L’OMS a fait état de trois morts liés à un possible foyer d’infection à hantavirus, une maladie qui peut provoquer un syndrome respiratoire aigu, sur un navire de croisière dans l’Atlantique. Elle a déclaré à la BBC que des « enquêtes approfondies » sur les cas suspects d’hantavirus étaient « en cours, y compris des tests de laboratoire supplémentaires ». Ce navire, le MV Hondius, reliait Ushuaïa, en Argentine, au Cap-Vert. Il se trouvait dimanche juste en face du port de Praia, la capitale du Cap-Vert, ont constaté un photographe et un vidéaste de l’AFP.
Une souche de virus véhiculée par les rongeurs
L’hantavirus se transmet à l’être humain par l’intermédiaire de rongeurs sauvages infectés, tels que des souris ou des rats. Il est transmis à l’homme par inhalation de particules en suspension dans l’air provenant d’excréments séchés de rongeurs.
Les infections surviennent généralement lorsque le virus se propage dans l’air à partir de l’urine, des excréments ou de la salive d’un rongeur, selon les Centres pour le contrôle et la prévention des maladies (CDC) des États-Unis. « La contamination humaine se fait généralement aux cours d’activités en forêt ou dans des locaux proches de la forêt et longtemps inhabités ainsi que lors d’activités dans des zones rurales où les champs et les fermes offrent un habitat favorable pour les rongeurs réservoirs », indique le site de l’Agence nationale de santé publique française.
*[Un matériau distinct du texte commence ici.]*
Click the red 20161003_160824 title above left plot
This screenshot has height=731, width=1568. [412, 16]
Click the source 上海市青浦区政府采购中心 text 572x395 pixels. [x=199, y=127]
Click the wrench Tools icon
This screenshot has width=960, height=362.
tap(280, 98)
Il peut également se propager par les morsures ou les griffures de rongeurs. « Bien que rare, l’hantavirus peut se transmettre d’une personne à l’autre et entraîner des maladies respiratoires graves, il nécessite une surveillance attentive des patients, un soutien et une prise en charge appropriés », a indiqué pour sa part l’OMS.
« Un seul type de virus, extrêmement rare, peut se transmettre d’un être humain à un autre »
Il existe de nombreux types d’hantavirus, qui se distinguent par leur répartition géographique et leur tableau clinique. Selon le site internet de l’Office fédéral de la santé publique suisse (OFSP), « un seul type de virus, extrêmement rare, peut se transmettre d’un être humain à un autre. » Ils sont présents sur tous les continents et doivent leur nom à la rivière Hantaan, qui se situe à la frontière entre les deux Corée. Durant la Guerre de Corée (1950-1953), plus de 3000 soldats sont tombés gravement malades après avoir été infectés par ces virus, indique l’OFSP.
Parmi les maladies rares qu’il peut provoquer, il y a le syndrome pulmonaire à hantavirus (HPS). Les premiers symptômes cliniques sont généralement ceux de la grippe : ils commencent souvent par de la fatigue, de la fièvre et des douleurs musculaires, suivies de maux de tête, de vertiges, de frissons et de troubles abdominaux. Si des symptômes respiratoires apparaissent, le taux de mortalité est d’environ 38 %, selon les CDC. On la retrouve principalement sur le continent américain.
La deuxième maladie, la fièvre hémorragique avec syndrome rénal (HFRS), est plus grave et touche principalement les reins. Les symptômes tardifs peuvent inclure une hypotension, des hémorragies internes et une insuffisance rénale aiguë.
Pour s’en prévenir, la CDC recommande d’éliminer tout contact avec les rongeurs à la maison ou sur le lieu de travail afin de réduire l’exposition au virus. L’agence recommande également de colmater les points d’entrée dans les sous-sols ou les greniers par lesquels les rongeurs pourraient pénétrer dans les habitations. Il est également conseillé de porter un équipement de protection lors du nettoyage des excréments de rongeurs afin d’éviter d’inhaler de l’air contaminé.